I am not certain either claim is true. I did find it hard to believe that OOP could be responsible for improving productivity. When I think of OOP what comes to my mind is virtual method specialization/dynamic dispatch.
Dynamic dispatch is a scary programming technique.† When you call a virtual method, you never know what might happen. This makes it difficult to reason about such code, and code that is hard to reason about is hard to maintain. Dynamic dispatch has its uses, but they are relatively limited. I feel that OOP style encourages this dangerous technique, and it ends up being abused. How could a programing technique that is so dangerous be responsible for improving programmer productivity?
I discussed this question with several of my friends to get their opinion. My conclusion from this discussion is that it is OOP’s encapsulation technique that improved productivity rather than its dynamic dispatch.
Back before structured programming, in languages such as BASIC and FORTRAN all state was global and people were GOTOing anywhere and everywhere. This spaghetti code was very difficult to reason about and thus very difficult to maintain.
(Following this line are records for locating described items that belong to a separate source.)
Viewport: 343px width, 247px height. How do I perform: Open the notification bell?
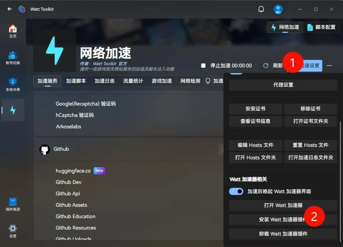pos(261,9)
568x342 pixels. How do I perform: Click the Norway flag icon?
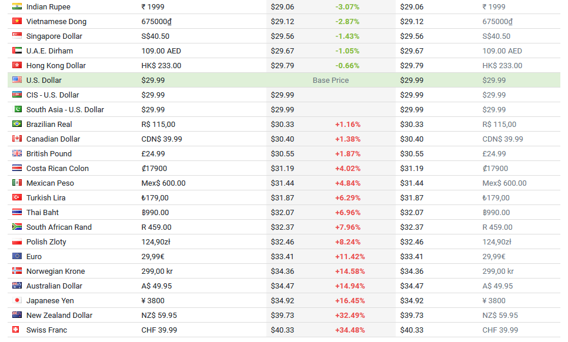(x=17, y=271)
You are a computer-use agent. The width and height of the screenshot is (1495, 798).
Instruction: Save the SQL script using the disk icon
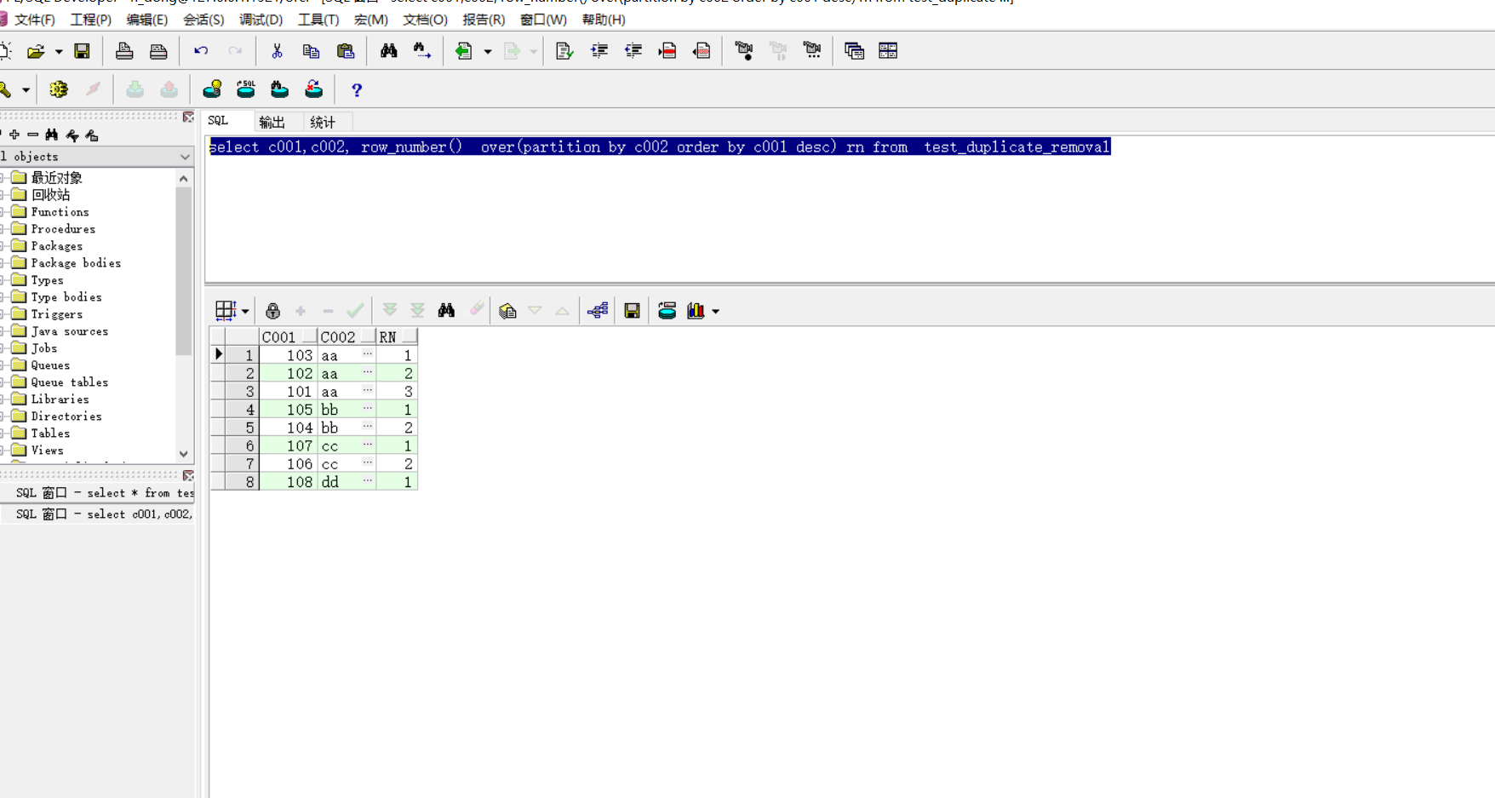click(x=82, y=50)
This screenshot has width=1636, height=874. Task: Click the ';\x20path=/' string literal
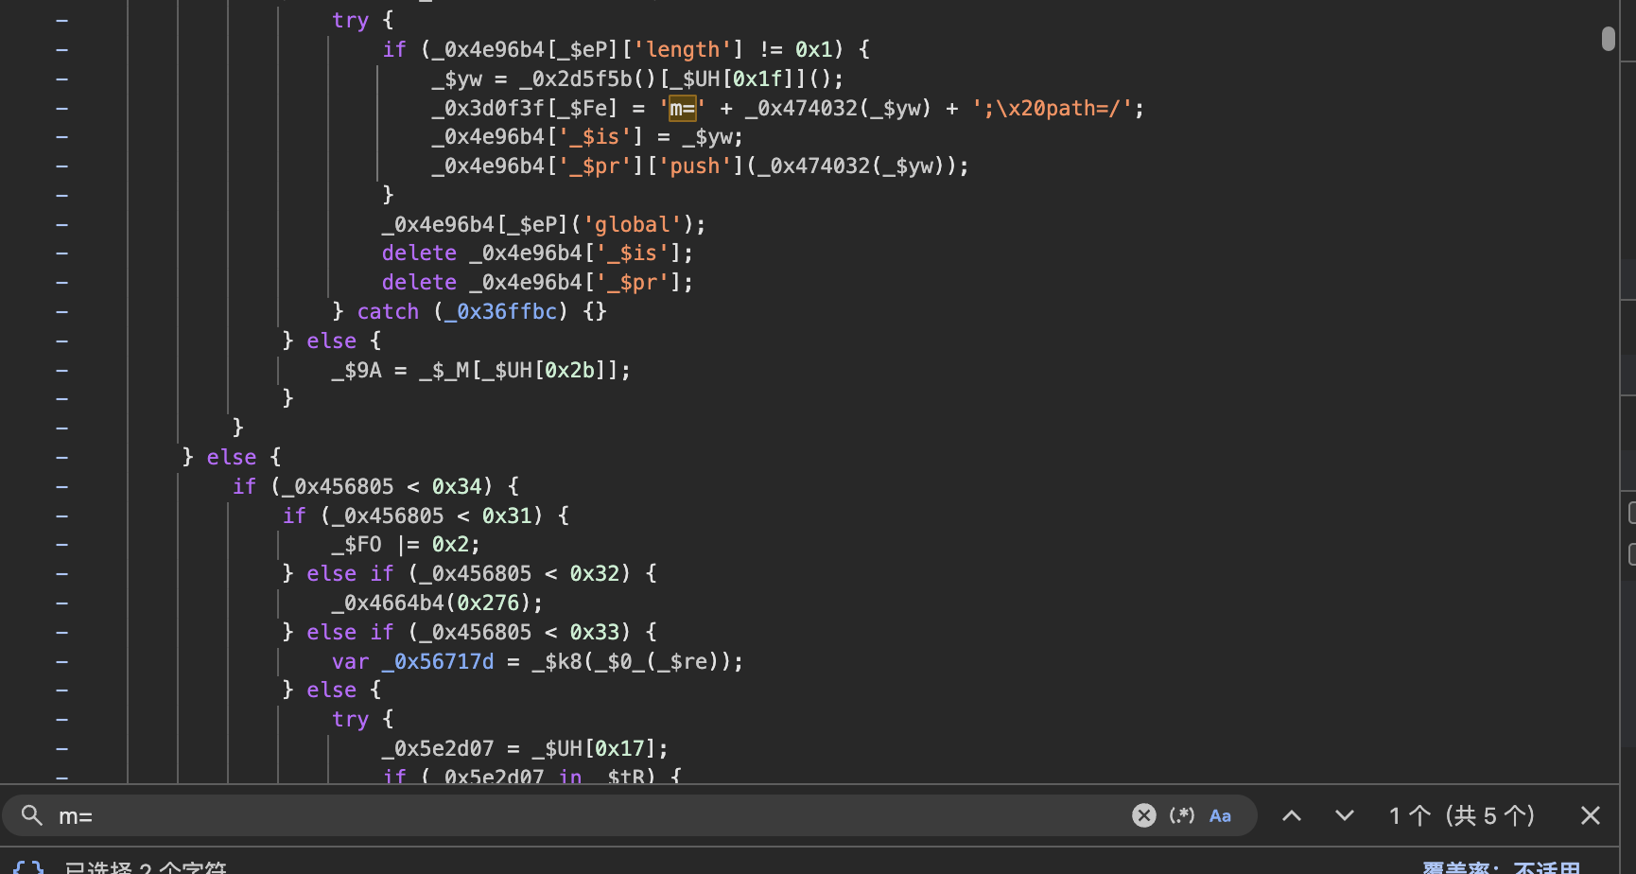pos(1052,109)
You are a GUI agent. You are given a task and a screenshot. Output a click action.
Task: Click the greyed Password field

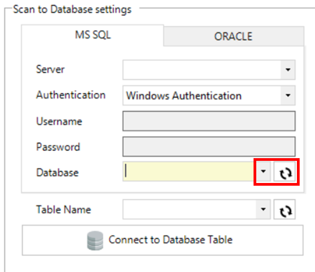click(x=209, y=147)
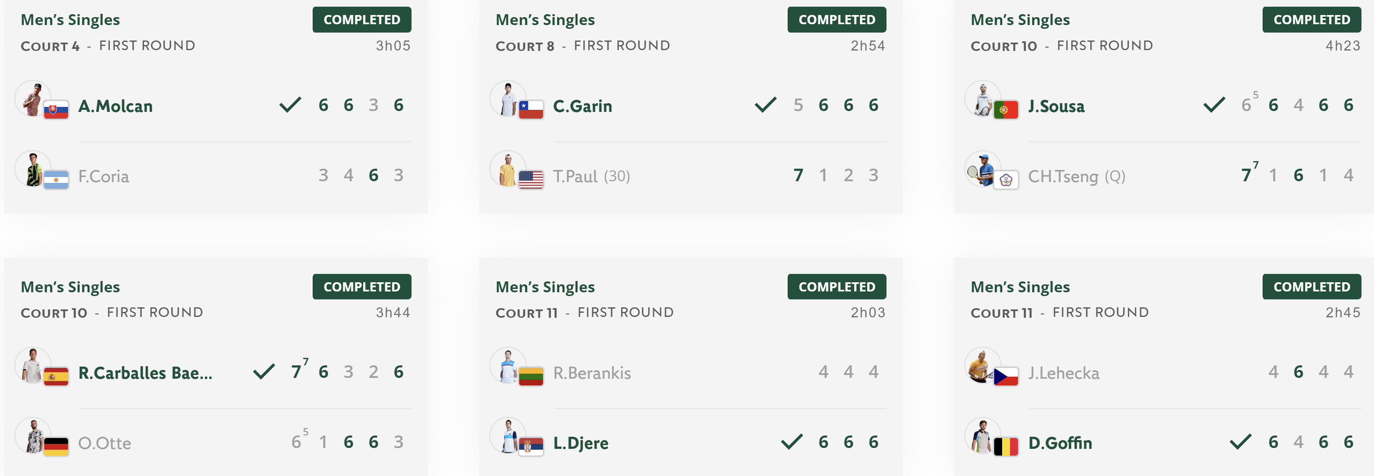Click the winner checkmark beside A.Molcan

point(290,105)
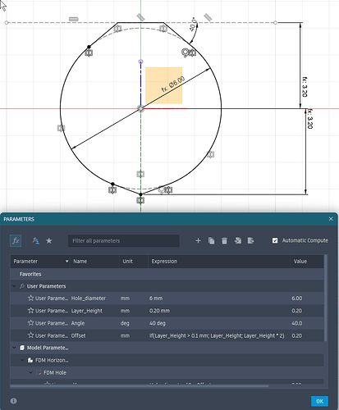Select the fx all-parameters filter icon
This screenshot has height=410, width=339.
16,240
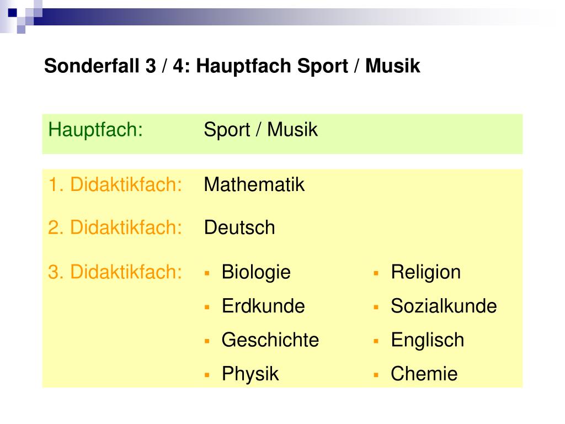Click the Mathematik entry
Viewport: 565px width, 424px height.
[x=254, y=184]
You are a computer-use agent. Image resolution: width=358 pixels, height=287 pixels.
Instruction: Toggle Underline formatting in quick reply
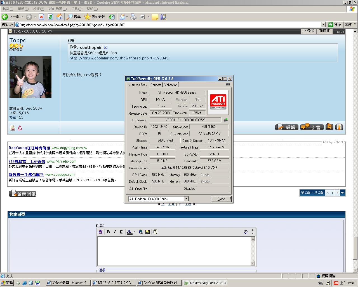121,232
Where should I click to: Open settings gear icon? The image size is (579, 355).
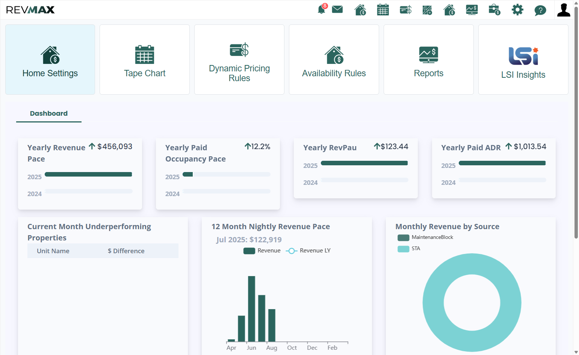tap(517, 10)
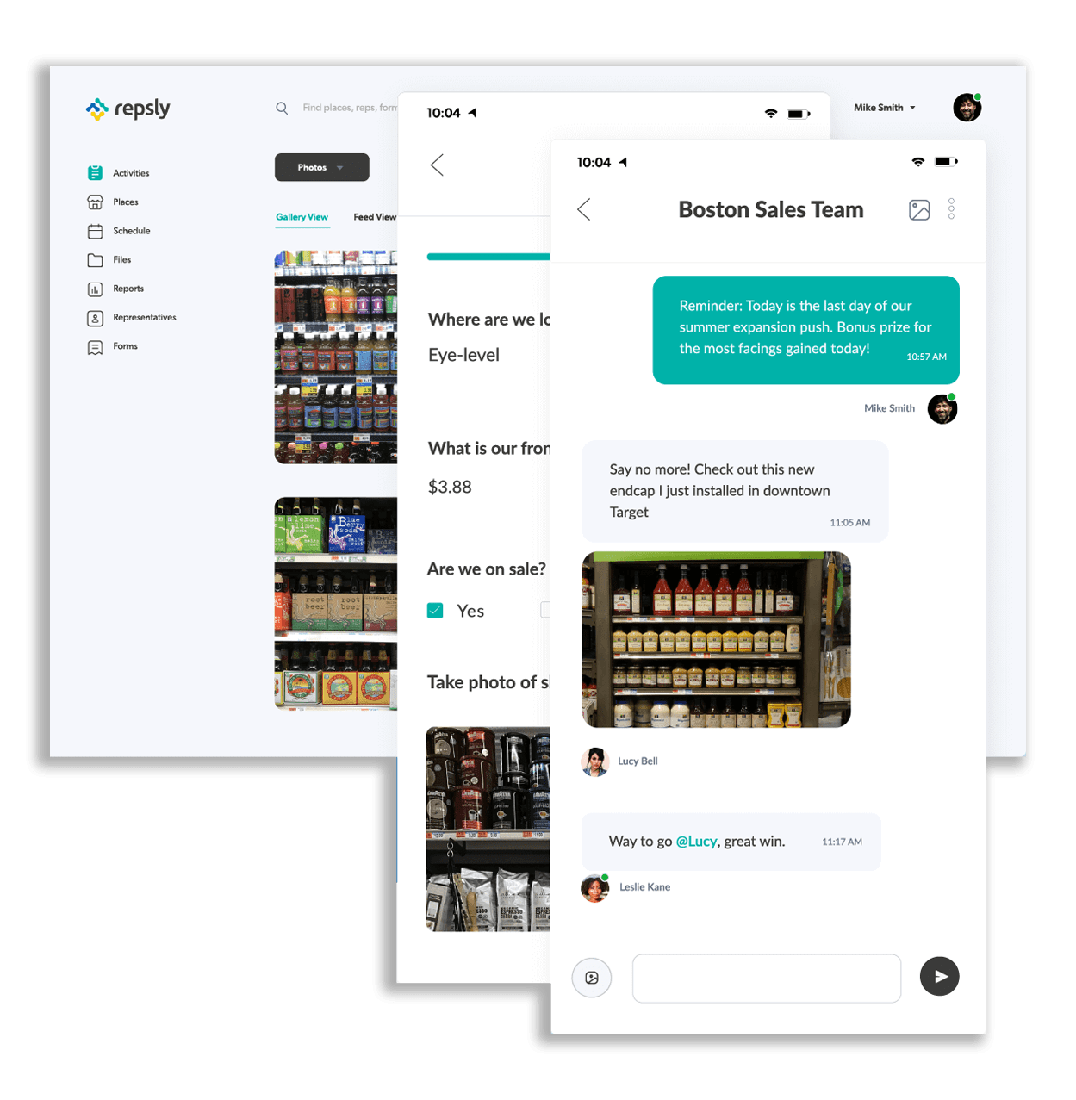Viewport: 1076px width, 1100px height.
Task: Click the send message arrow button
Action: [x=939, y=977]
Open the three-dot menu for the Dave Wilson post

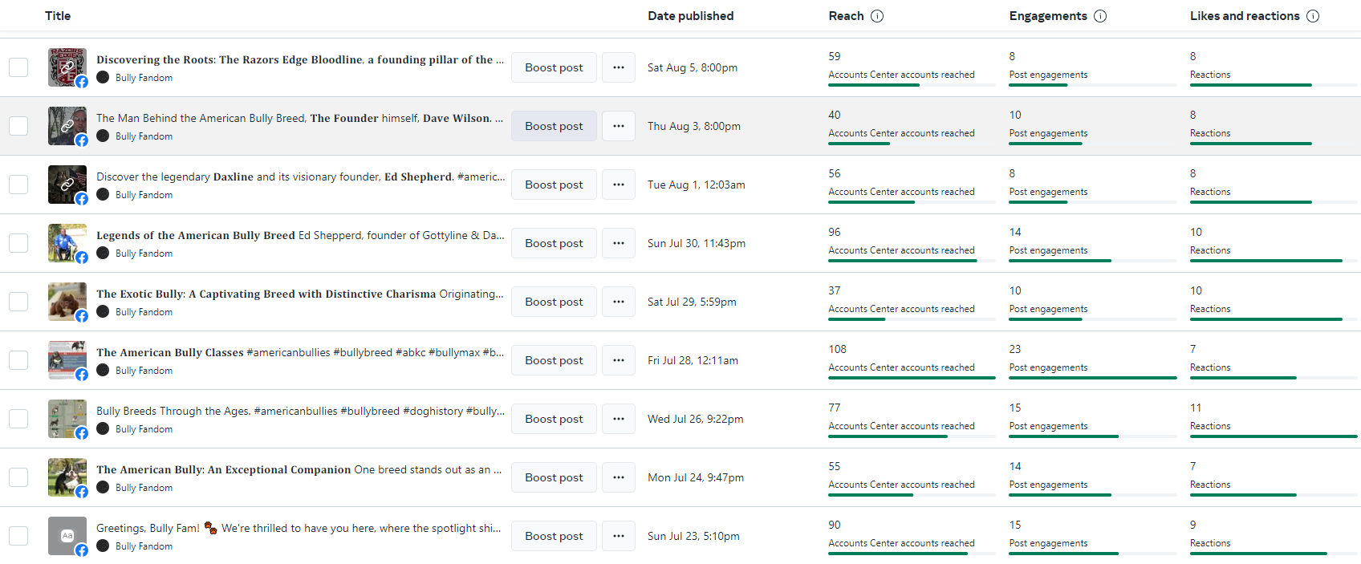619,126
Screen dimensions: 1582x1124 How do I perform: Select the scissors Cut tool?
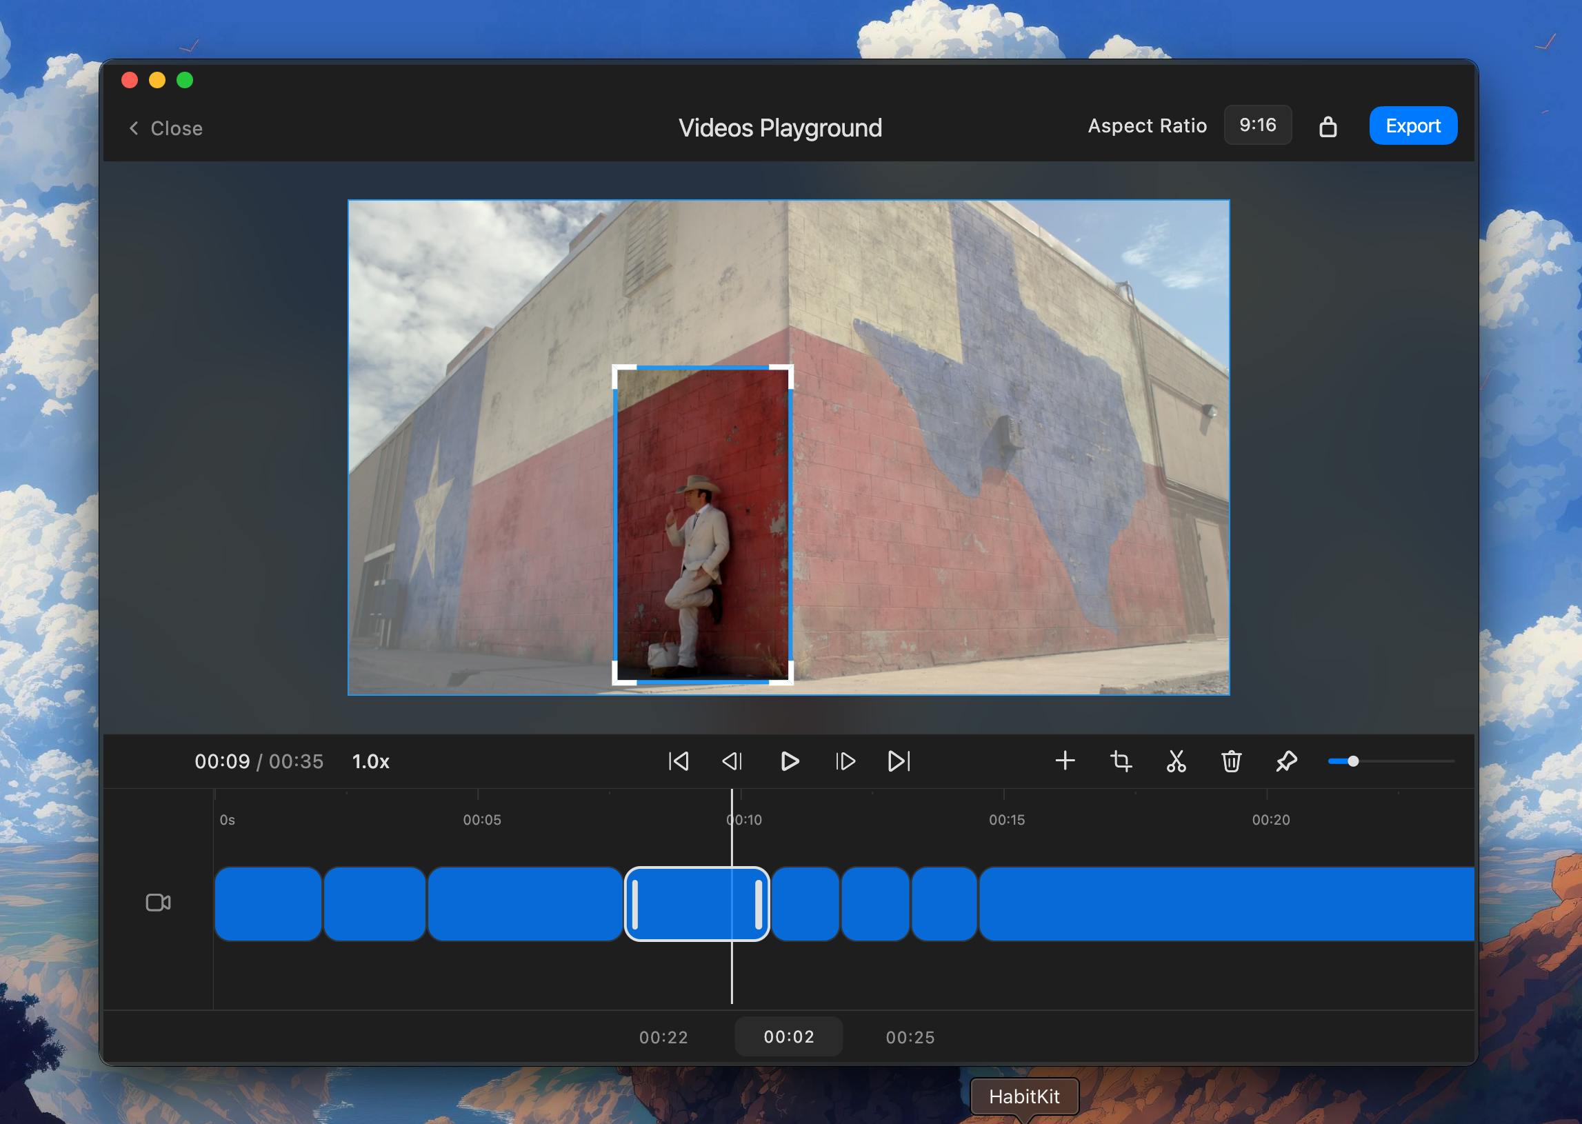click(x=1176, y=761)

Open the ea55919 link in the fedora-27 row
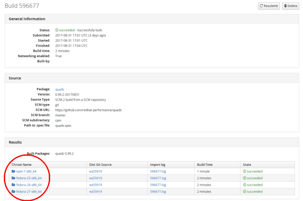pos(96,191)
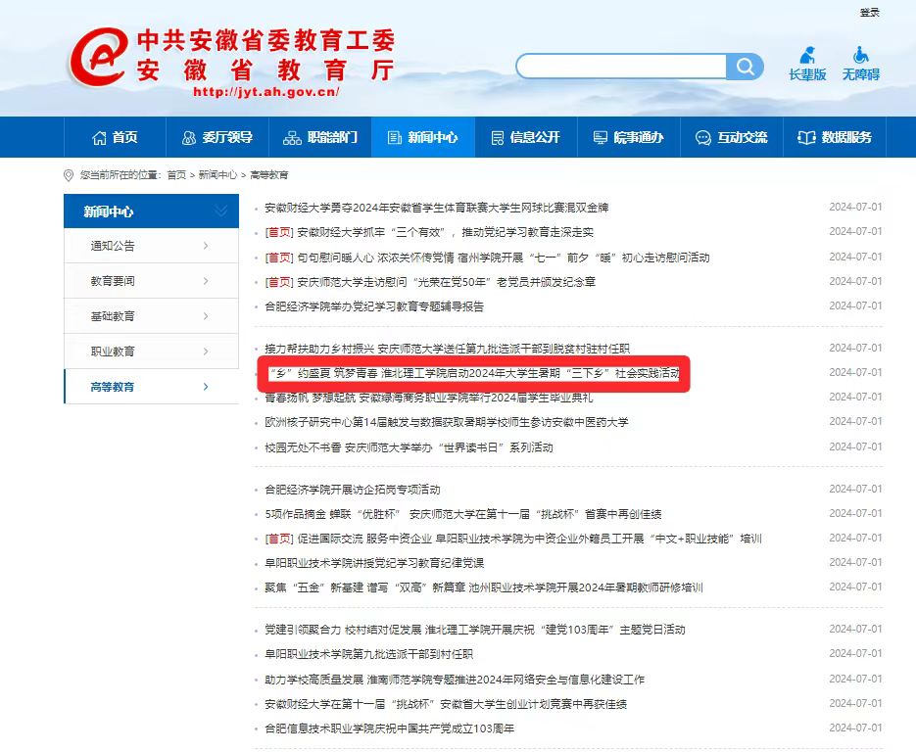Click the 互动交流 chat bubble icon
916x752 pixels.
pyautogui.click(x=702, y=137)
When structural programming became popular, programmers working in C and Pascal used local variables in procedures to limit the scope of some state. Entry and exits from procedures clarified control flow. People were not forced into the structural style, in C you can still GOTO wherever you want, but programmers were encouraged to use this style.
With structural programming, global variables were still common in software. Then OOP became popular and languages such as C++ and Object Pascal were developed. The OOP style encouraged encapsulation of these global variables and this all but eliminated global variables. People were not forced into this style, you can still access your friend’s private members, but programmers were encouraged. Also, it is possible to use encapsulation in C; however, it is difficult because the could not easily enforce private access to members.
If you allow me to speculate, I think the next programming revolution will be stateless/pure/immutable programming. In OOP, objects can hold pointers to data that someone else can change out from under you. This makes code difficult to reason about, and hence difficult to maintain. Anyone who has worked with immutable data can probably appreciate how much easier such code is to work with and maintain. By stateless/immutable programming I mean having interfaces that appear stateless, so “pure” is the best word to describe what I mean.
I don’t think typical programmers will be working in a strictly pure language such as Haskell. They will probably be working in some language that simply encourages this style of programming. However, I will stick to programming in Haskell for the time being.
(†) I should tread lightly because Haskell’s typeclass system provides dynamic dispatch. For various reasons, I find this technique is less problematic in Haskell because of how it is typically used. Firstly, most class methods are invoked when the instance is known at compile time. In such cases, there is no dynamic dispatch. Secondly, there are usually informal laws that class instances are required to satisfy. This makes it easier to reason about those truly polymorphic class method invocations. Though, the Haskell community could stand to do better in way of documenting these informal laws.